However, many writers and editors online today seem to have forgotten the importance of attribution.
Photos
I’ve written several times about websites that run funny or shocking photos, but provide no information to back them up.
Without supporting information, these photos are pretty useless. We don’t know if the photo is real, when or where it was taken or what it purports to show.
In June, I wrote about a popular photo of a fisherman being inked in the face by a squid. I still don’t know when or where that shot was taken.
A reverse image search service called TinEye can help expose incidents where old photos are passed off as new and photos from far away are passed off as local.
But TinEye was of no use to me recently when I tried to find information about a series of photos of a leopard attacking forestry workers. (See sample above.)

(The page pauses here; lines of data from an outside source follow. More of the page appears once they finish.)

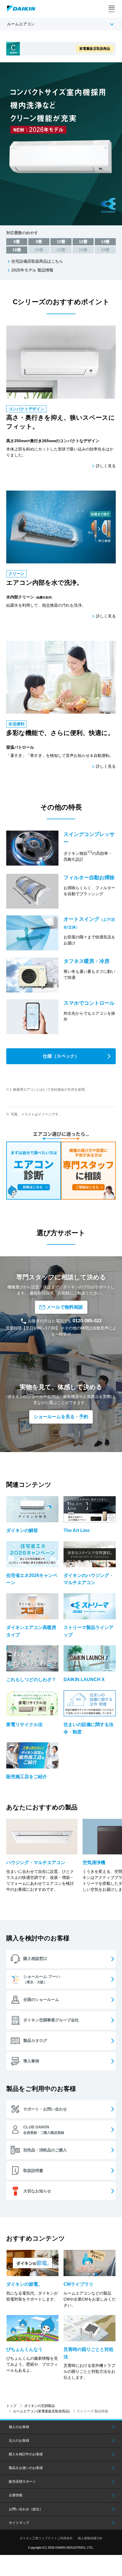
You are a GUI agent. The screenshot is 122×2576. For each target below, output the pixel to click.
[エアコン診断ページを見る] (33, 1171)
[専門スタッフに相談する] (88, 1171)
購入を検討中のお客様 (26, 2454)
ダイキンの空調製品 (39, 2406)
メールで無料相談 (65, 1307)
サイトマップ (19, 2523)
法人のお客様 (19, 2441)
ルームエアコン (21, 24)
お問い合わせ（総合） (26, 2509)
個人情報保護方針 (90, 2538)
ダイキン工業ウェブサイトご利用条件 (46, 2538)
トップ (11, 2406)
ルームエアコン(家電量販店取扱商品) (41, 2411)
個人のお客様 (19, 2427)
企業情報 (15, 2495)
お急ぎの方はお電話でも (65, 1321)
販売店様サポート (22, 2482)
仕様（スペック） (61, 1056)
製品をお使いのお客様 (26, 2468)
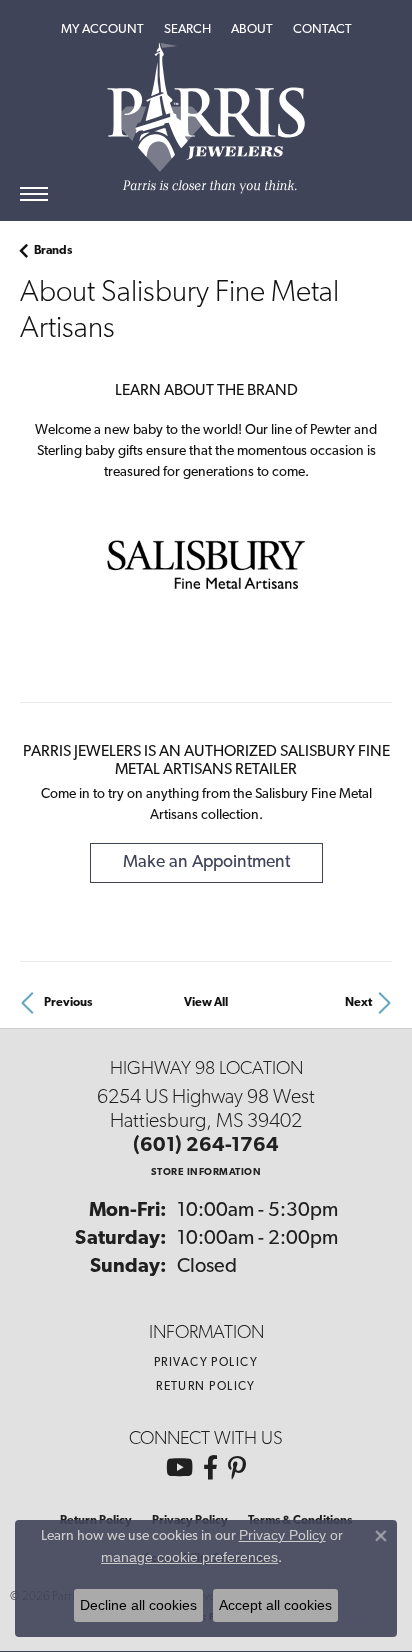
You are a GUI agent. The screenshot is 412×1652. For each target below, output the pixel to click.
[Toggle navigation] (34, 194)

I first saw the photos on Break.com, which is one of the worst offenders for lack of attribution. Break seems to think that a picture is worth a thousand words and it doesn’t need anything more than a punchy header like “Photos of Crazy Leopard Attack.”
Luckily the photos were recent and a simple Google search for “leopard attack” came up with articles about the incident. Six people were mauled by a leopard that strayed into a village in India on July 19. (See articles from BBC, CNN, MSNBC and The National.) The dramatic photos are by Diptendu Dutta with AFP.
Articles
On Monday, I wrote about how articles from Tech-media-tainment are occasionally copied and put on other websites without attribution or sourcing.

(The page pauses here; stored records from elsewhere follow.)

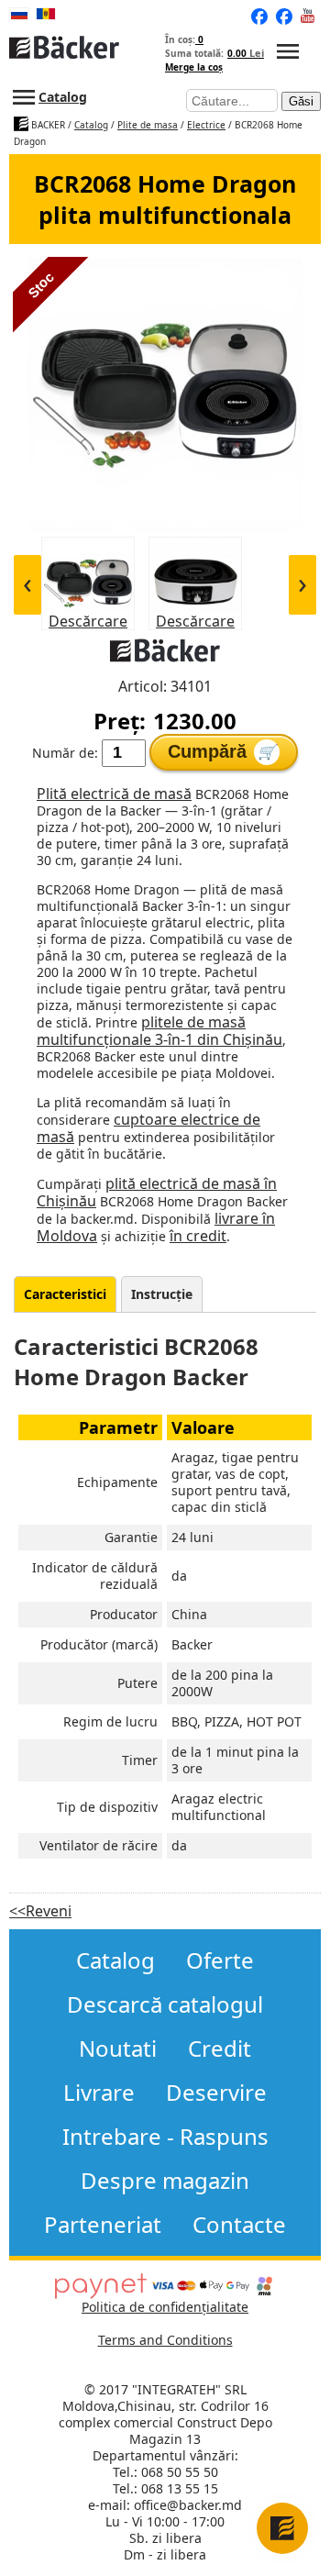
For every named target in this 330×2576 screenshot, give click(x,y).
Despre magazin (165, 2180)
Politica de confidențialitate (165, 2307)
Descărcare (88, 621)
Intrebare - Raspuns (165, 2136)
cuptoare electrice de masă (148, 1128)
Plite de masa (147, 124)
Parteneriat (102, 2224)
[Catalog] (288, 53)
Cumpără (222, 751)
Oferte (220, 1960)
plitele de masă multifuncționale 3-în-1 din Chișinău (159, 1030)
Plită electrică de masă (114, 793)
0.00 (245, 53)
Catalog (62, 96)
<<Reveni (40, 1911)
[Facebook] (284, 16)
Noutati (118, 2048)
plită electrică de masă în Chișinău (157, 1192)
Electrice (206, 124)
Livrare (99, 2092)
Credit (219, 2048)
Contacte (239, 2224)
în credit (198, 1236)
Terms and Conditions (165, 2340)
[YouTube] (309, 16)
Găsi (301, 101)
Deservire (216, 2092)
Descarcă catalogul (165, 2004)
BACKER (46, 124)
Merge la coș (194, 67)
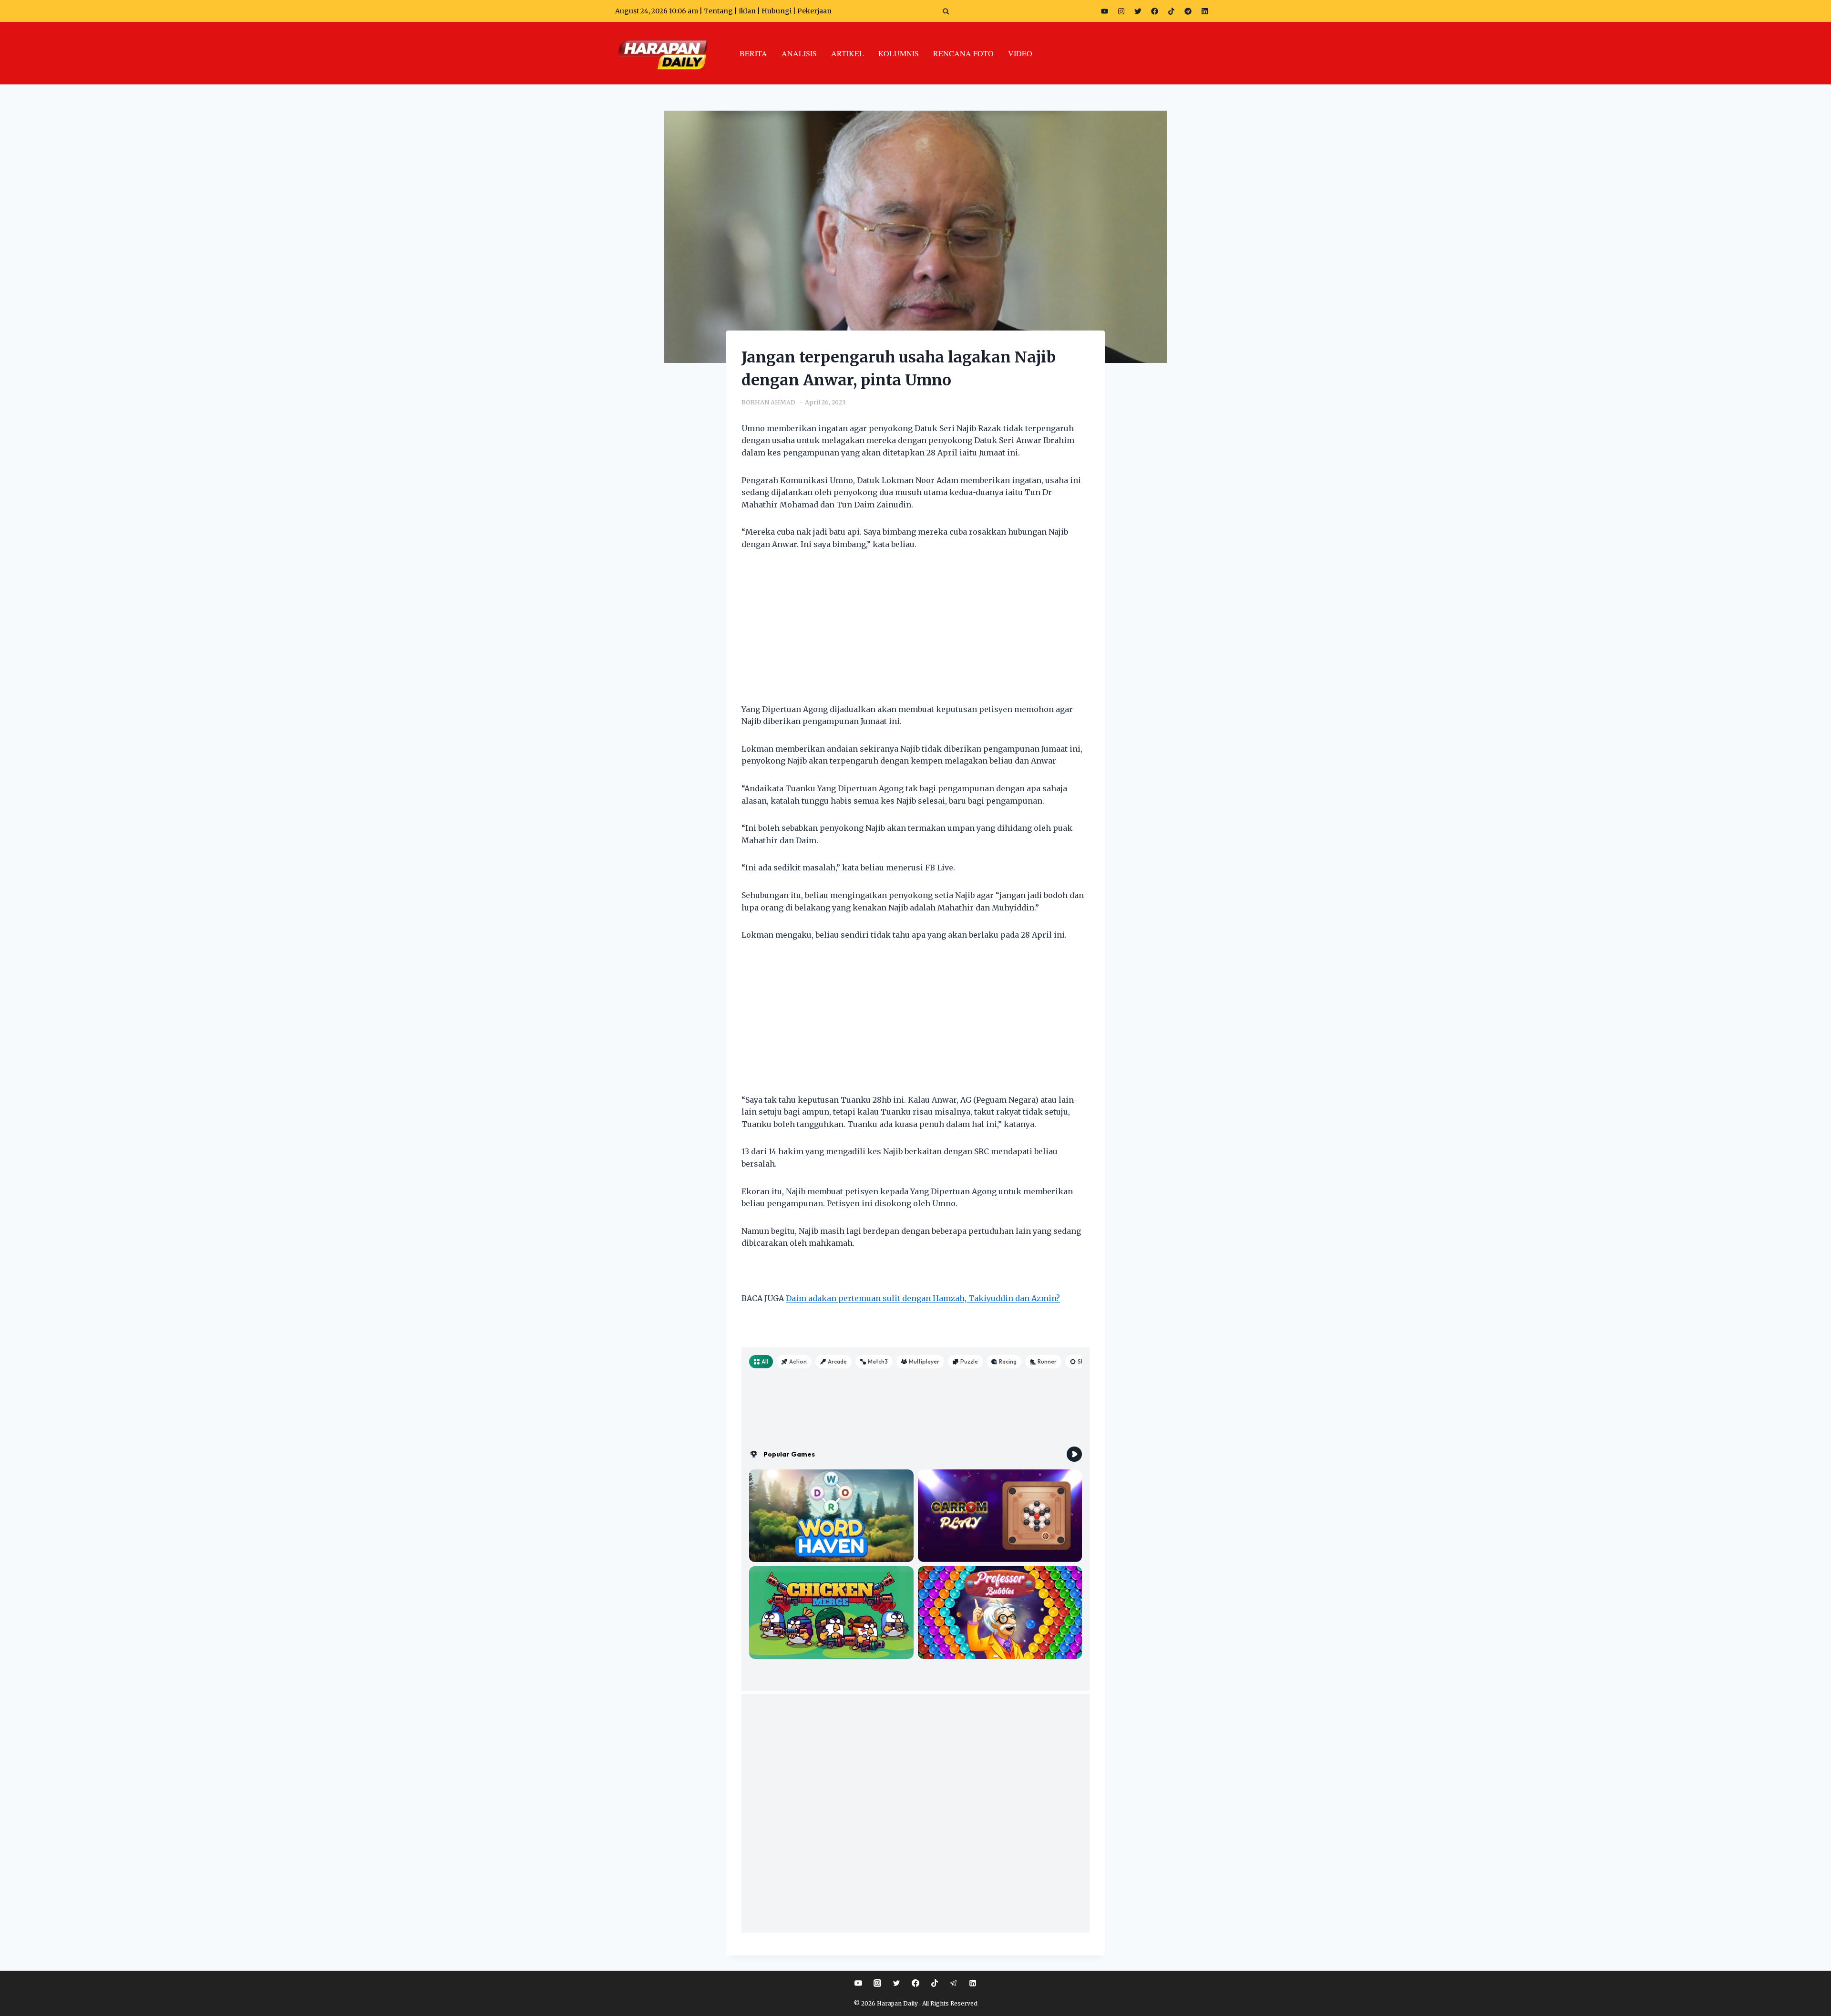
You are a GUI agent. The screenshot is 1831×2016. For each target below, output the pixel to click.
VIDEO (1020, 53)
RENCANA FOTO (963, 53)
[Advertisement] (915, 633)
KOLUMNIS (898, 53)
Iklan (747, 11)
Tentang (718, 11)
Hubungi (776, 11)
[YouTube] (858, 1983)
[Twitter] (1138, 11)
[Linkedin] (972, 1983)
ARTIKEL (847, 53)
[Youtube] (1104, 11)
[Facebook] (1154, 11)
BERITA (753, 53)
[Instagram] (1121, 11)
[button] (946, 11)
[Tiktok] (1171, 11)
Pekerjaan (814, 11)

Apparently musician and former "Entertainment Tonight" co-host John Tesh has plagiarized content for his blog in a similar manner.
Another area where attribution is lacking is when mainstream media outlets don’t give credit to blogs for breaking news stories.
For example, offenders here include AllThingsD, CNet and Rolling Stone in one case and the Associated Press and others in a second case.
Sourcing in the digital age seems to becoming a lost custom.